2. 방 법 HOK-16B 세포를 T. forsythia 및 Streptococcus oralis (S. oralis)로 12 내지 48 시간 동안 다양한 MOI (0, 100, 500)에서 처리 하였다. IL-24의 mRNA 수준은 실시간 중합효소연쇄반응으로, 단백질 수준은 면역블로팅으로 분석하였다. IL-24 생산에 활성산소종 (reactive oxygen species, ROS)이 관련되는지 알아보기 위해 T. forsythia의 ROS 생성을 2',7'- 디클로로플루오레신 디아세테이트 (DCF-DA)을 사용하여 측정하 였고 ROS에 의한 IL-24 발현 및 당화 조절은 ROS 억제제인 N-아세틸시스테인 (NAC)을 사용하여 평가하였다. 사이토카인 및 MAPK 신호 전달 경로에 의한 IL-24의 조절을 분석하기 위해 염증성 사이토 카인인 IL-6 및 TNF-α와 MAPK 억제제를 HOK-16B 세포에 처리한 후 IL-24의 발현을 실시간 중합효소연쇄반응 및 면역 블로팅으로 분석하였다. IL-24가 염증 유발 인자를 유도 할 수 있는지 알아보기 위해 HOK-16B 세포를 재조합 IL-24로 처리하여 IL-1α, IL-8, CXCL10 및 MCP-1의 발현을 실시간 중합효소연쇄반응으로 분석하였다.

3. 연구결과 T. forsythia는 HOK-16B 세포에서 IL-24 발현을 유도하고 배양 상등액으로 당화된 IL-24를 분비하였으나 S. oralis에 의해서는 이러한 현상이 일어나지 않았다. T. forsythia는 HOK-16B 세포에서 ERK 및 p38을 활성화 시켰으며, 이들의 활성화를 억제했을 때 IL-24의 발현 감소 및 당화된 IL-24의 분비가 감소했다. T. forsythia는 HOK-16B 세포에서 ROS 생성과 IL-6 발현을 증가시켰다. IL-6는 IL-24 발현 및 당화의 강력한 유도제였다. IL-24의 발현과 당화는 ROS 억제제인 NAC와, ERK와 p38의 억제제를 처리했을 때 감소하였다. 재조합 단백질 IL-24를 HOK-16B 세포에 처리했을 때 IL-1α, IL-8, CXCL10 및 MCP-1의 발현이 유의하게 증가한 반면 IL-6 발현에는 영향을 주지 않았다.

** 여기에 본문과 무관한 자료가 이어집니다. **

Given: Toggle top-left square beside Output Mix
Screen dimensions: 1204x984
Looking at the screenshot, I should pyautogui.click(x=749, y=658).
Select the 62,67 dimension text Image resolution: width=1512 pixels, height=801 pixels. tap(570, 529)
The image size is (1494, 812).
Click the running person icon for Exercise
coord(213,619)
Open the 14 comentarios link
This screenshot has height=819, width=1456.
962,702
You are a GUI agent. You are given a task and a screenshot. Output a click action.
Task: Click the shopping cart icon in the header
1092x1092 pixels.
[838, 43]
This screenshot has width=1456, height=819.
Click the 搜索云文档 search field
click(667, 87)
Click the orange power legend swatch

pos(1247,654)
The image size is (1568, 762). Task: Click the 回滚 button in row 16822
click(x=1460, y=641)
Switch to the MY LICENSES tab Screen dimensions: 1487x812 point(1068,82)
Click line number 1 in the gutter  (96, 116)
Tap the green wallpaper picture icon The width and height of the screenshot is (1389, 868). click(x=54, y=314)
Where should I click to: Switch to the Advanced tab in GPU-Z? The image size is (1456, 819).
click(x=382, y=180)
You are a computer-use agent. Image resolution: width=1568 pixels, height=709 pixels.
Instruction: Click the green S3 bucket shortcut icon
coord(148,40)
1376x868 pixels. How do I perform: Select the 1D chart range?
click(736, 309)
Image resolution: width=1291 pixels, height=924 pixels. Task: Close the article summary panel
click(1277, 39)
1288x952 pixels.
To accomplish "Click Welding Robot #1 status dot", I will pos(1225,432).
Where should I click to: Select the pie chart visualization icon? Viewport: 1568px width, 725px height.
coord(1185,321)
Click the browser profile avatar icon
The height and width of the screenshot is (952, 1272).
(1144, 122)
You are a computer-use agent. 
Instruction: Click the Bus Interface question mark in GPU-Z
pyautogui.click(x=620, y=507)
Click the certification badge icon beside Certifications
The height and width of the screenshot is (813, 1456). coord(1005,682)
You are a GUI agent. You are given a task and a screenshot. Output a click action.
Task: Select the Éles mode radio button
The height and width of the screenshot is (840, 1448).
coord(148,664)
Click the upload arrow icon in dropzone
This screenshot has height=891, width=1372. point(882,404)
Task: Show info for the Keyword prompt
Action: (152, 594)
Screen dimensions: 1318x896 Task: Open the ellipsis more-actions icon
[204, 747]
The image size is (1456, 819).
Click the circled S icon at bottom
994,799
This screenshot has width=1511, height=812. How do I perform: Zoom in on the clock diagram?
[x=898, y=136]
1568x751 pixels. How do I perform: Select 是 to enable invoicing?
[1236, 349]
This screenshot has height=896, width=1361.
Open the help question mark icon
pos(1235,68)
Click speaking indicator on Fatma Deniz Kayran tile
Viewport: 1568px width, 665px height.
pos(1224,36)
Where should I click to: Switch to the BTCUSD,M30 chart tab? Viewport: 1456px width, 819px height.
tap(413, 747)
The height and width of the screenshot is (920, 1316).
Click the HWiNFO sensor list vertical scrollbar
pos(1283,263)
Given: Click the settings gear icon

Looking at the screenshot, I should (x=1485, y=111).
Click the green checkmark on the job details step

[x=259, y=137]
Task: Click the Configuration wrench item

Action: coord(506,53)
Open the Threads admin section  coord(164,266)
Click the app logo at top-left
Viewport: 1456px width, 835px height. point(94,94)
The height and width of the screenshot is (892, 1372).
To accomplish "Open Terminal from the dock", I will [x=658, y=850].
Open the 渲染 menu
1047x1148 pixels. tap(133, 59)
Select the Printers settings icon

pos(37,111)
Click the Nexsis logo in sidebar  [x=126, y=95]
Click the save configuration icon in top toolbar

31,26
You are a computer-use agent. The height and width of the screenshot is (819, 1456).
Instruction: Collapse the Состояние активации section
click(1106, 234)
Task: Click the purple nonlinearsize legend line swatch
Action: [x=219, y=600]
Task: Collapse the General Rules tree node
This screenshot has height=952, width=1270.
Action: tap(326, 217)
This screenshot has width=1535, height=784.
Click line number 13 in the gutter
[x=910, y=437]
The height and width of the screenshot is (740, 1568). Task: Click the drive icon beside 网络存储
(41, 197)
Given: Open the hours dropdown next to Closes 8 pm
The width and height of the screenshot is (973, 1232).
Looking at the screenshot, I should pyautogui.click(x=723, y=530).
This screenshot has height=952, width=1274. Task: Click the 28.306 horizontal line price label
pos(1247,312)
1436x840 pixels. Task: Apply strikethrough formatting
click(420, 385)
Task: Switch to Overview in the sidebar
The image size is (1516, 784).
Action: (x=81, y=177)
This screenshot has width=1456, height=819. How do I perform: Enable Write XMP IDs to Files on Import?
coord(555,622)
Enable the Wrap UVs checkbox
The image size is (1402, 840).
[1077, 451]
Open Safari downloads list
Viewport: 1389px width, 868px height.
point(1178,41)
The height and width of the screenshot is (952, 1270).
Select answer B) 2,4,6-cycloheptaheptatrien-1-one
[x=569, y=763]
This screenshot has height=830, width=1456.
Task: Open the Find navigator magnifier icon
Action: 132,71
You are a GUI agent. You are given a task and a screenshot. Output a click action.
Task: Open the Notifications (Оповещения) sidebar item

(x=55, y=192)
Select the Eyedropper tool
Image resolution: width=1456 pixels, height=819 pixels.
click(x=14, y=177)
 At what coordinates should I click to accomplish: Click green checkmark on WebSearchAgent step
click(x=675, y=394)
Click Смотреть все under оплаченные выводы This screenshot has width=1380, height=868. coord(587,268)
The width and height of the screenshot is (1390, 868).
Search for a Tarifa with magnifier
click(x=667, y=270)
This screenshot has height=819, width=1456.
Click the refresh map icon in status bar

4. 결 론 당화된 IL-24는 HOK-16B 세포에서 T. forsythia에 의해 유도되었으며 ROS와 MAPK 활성화를 통해 유도된 IL-6에 의해 조절되었다. IL-24는 전염증성 인자를 증가시켰으며 이 결과는 T. forsythia에 의해 유도 된 IL-24가 치주 병인과 관련이 있음을 시사한다.

Objectives Interleukin-24 (IL-24) is a member of the interleukin-10 family and binds to the IL-24 receptors (IL-20R2/IL-20R1 and IL-20R2/IL-22R1). Unlike IL-19 and IL-20, which are cytokines that share the same receptors, IL-24 can be glycosylated to be biologically active. IL-24 was highly expressed in inflammatory diseases such as inflammatory bowel disease (IBD), psoriasis, rheumatoid arthritis (RA) and keratitis. Tannerella forsythia is a gram-negative bacteria and is known to be a causative agent of periodontal disease. Our preliminary proteomic study showed that T. forsythia significantly increased IL-24 in human oral keratinocytes (HOK-16B cells) after 48 h incubation. Several virulence factors and their pathogenic mechanisms of T. forsythia have been studied, but no studies have been conducted on IL-24. The objective of this study was to examine the factors involved in the induction of IL-24 in HOK-16B cells by T. forsythia and the effect of IL-24 on the expression of pro-inflammatory factors.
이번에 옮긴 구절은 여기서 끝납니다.